Cobden urges the British Parliament not to be the “Don Quixotes of Europe” using military force to right the wrongs of the world (1854)
The British Member of Parliament Richard Cobden (1804-1865) urged the Commons not to intervene in the conflict between Russia and the Ottoman Empire (the Crimean War 1854-56) as it was not Britain’s job to be the “Don Quixote of Europe” who would ride around the world righting all the wrongs it could see around it:
But what are the grounds on which we are to continue this war, when the Germans have acquiesced in the proposals of peace which have been made? Is it that war is a luxury? Is it that we are fighting—to use a cant phrase of Mr. Pitt’s time—to secure indemnity for the past, and security for the future? Are we to be the Don Quixotes of Europe, to go about fighting for every cause where we find that some one has been wronged? In most quarrels there is generally a little wrong on both sides; and, if we make up our minds always to interfere when any one is being wronged, I do not see always how we are to choose between the two sides. It will not do always to assume that the weaker party is in the right, for little States, like little individuals, are often very quarrelsome, presuming on their weakness, and not unfrequently abusing the forbearance which their weakness procures them.

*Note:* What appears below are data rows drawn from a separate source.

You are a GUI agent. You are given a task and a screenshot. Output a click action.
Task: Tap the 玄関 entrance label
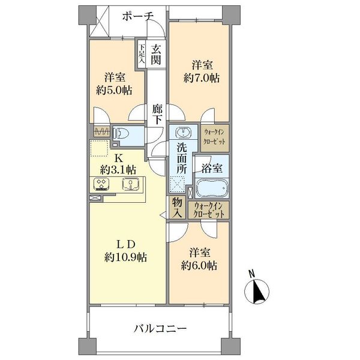tap(155, 55)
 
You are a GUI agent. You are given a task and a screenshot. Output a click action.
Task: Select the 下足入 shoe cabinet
tap(142, 54)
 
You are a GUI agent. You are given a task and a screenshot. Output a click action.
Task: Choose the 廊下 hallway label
tap(157, 113)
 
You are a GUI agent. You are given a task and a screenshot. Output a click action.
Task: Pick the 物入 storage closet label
tap(178, 208)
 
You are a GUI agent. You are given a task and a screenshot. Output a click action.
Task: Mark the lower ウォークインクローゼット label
tap(208, 210)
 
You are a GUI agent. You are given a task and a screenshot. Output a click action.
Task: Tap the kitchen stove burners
tap(101, 184)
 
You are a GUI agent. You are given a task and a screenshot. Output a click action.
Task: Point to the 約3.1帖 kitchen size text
tap(119, 169)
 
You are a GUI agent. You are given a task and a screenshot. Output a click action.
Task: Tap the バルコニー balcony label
tap(160, 329)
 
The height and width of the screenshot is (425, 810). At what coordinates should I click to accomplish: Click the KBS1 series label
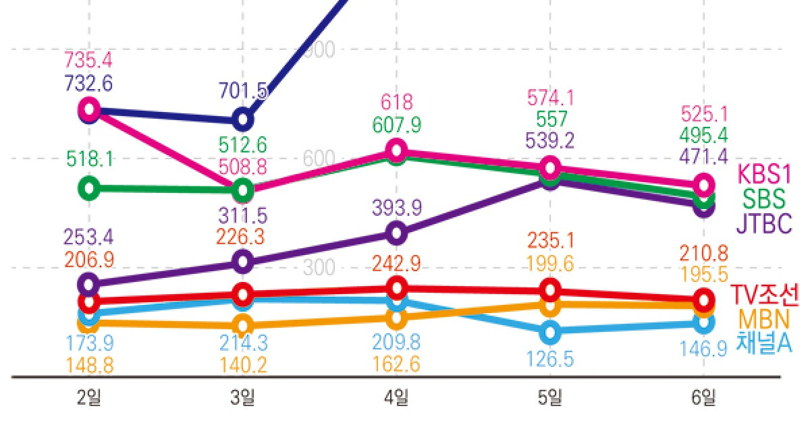click(x=763, y=174)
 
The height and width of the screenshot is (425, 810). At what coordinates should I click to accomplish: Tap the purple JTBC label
click(x=763, y=223)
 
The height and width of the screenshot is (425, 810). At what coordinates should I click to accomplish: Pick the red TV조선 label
click(x=765, y=295)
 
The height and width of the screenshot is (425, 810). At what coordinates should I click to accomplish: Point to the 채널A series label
click(x=763, y=343)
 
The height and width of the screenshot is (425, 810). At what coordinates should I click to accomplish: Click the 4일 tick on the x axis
click(x=396, y=398)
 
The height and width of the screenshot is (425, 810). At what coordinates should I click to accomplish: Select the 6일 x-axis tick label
click(x=703, y=398)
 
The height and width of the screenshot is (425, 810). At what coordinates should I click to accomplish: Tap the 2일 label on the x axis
click(x=89, y=398)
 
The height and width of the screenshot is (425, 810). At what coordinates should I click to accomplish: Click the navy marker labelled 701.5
click(x=243, y=120)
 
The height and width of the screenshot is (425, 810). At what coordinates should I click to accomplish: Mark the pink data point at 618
click(x=397, y=149)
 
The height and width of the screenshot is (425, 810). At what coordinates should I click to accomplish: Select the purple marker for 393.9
click(x=397, y=233)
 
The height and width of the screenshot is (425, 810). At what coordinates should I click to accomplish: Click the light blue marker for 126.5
click(x=550, y=332)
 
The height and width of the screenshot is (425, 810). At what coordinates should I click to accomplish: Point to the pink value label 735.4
click(x=88, y=59)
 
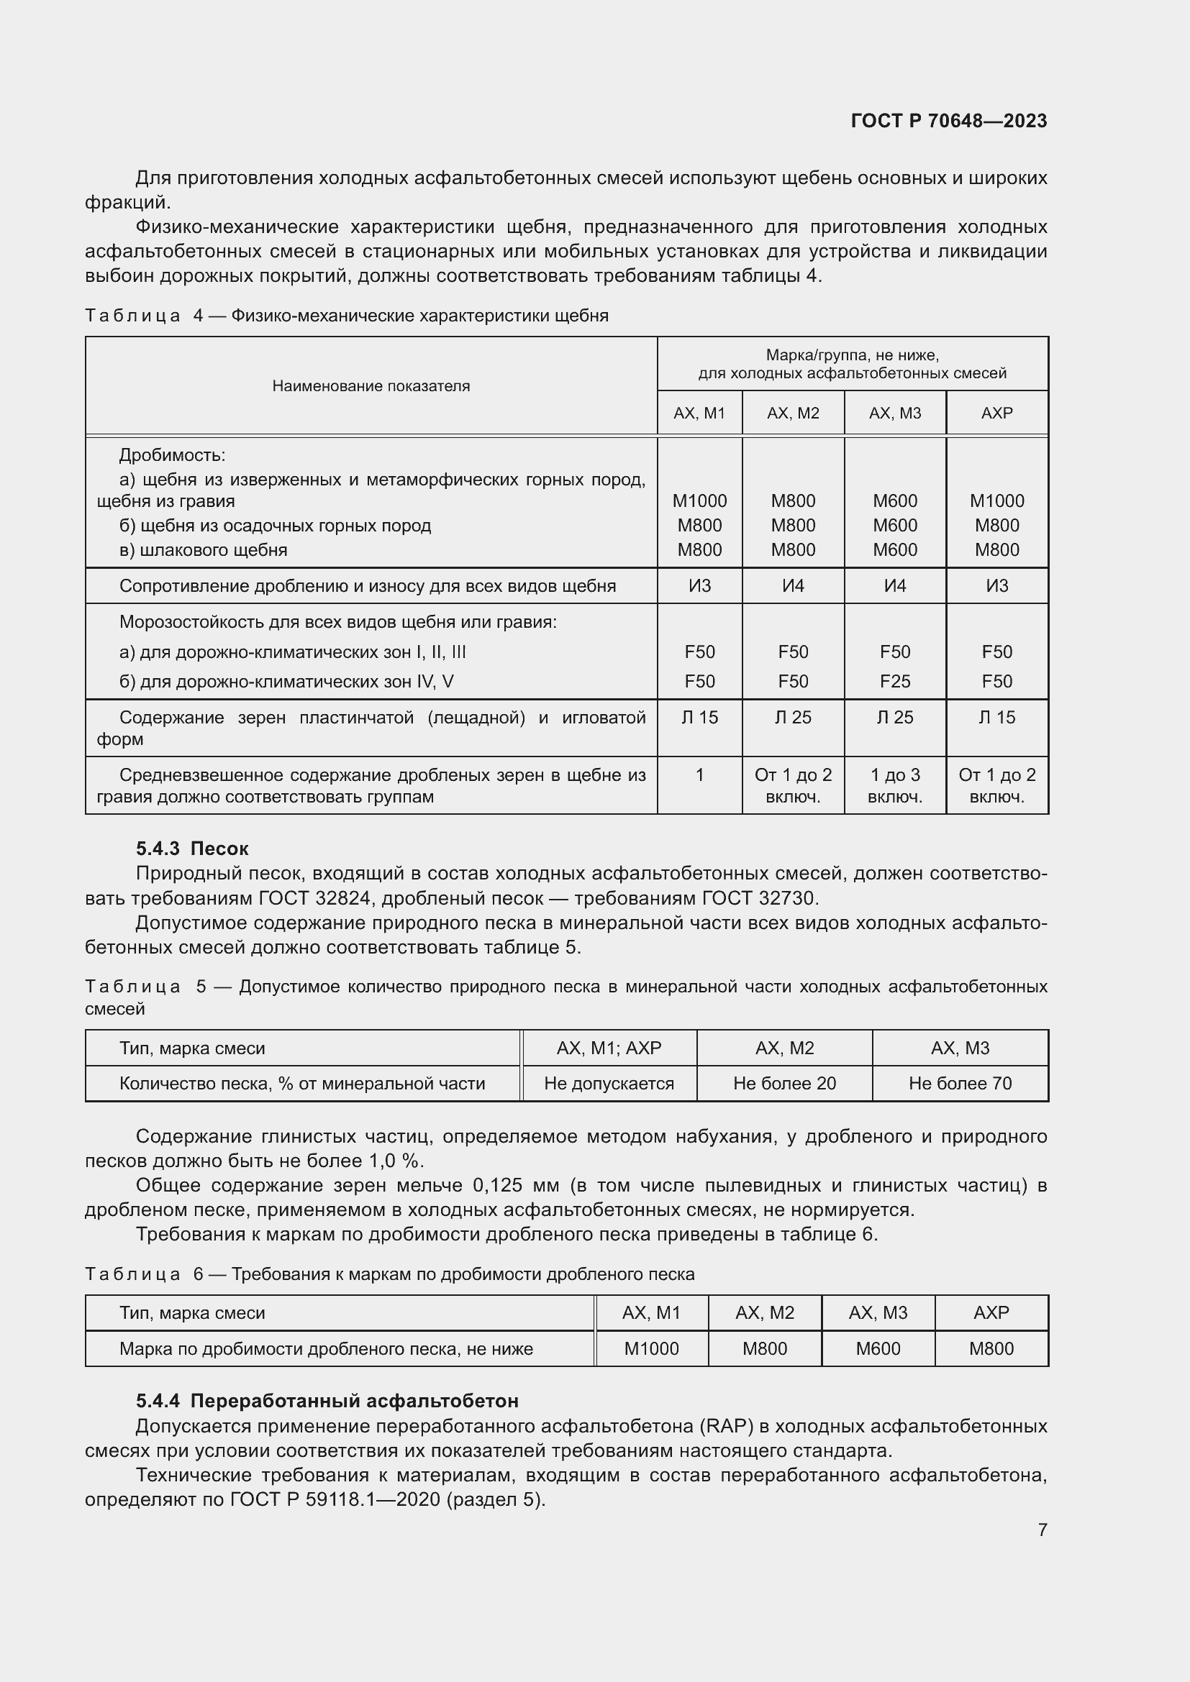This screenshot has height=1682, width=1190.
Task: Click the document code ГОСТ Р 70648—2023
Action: click(x=948, y=121)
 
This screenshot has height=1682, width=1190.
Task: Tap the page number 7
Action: click(x=1042, y=1529)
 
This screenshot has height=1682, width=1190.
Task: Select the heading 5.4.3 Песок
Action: click(x=192, y=849)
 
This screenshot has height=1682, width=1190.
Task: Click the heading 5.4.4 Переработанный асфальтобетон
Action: click(x=327, y=1401)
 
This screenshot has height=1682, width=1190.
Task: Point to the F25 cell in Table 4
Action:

Cobden was a unique individual. He was a successful cotton manufacturer from the heartland of the dynamic British Industrial Revolution; he was a successful agitator for free trade whose Anti-Corn Law League pioneered the strategies used by modern single-issue causes (gathering signatures and petitions, mass meetings, organization membership cards); a Member of Parliament whose speeches for “peace”, “retrenchment” (cutting the size and cost of government), and “reform” (reforming the corrupt and one-sided electoral representation of British politics) were a constant torn in the side of the British political establishment; and a strong advocate for peace and non-interference in the affairs of other countries. He lost his seat in Parliament because of his stance against the disastrous British involvement in the Crimean War, but he was able to return to politics when the war hysteria died down and eventually represented the British government in signing a significant free trade treaty with France - the aptly named Cobden-Chevalier Treaty of 1860.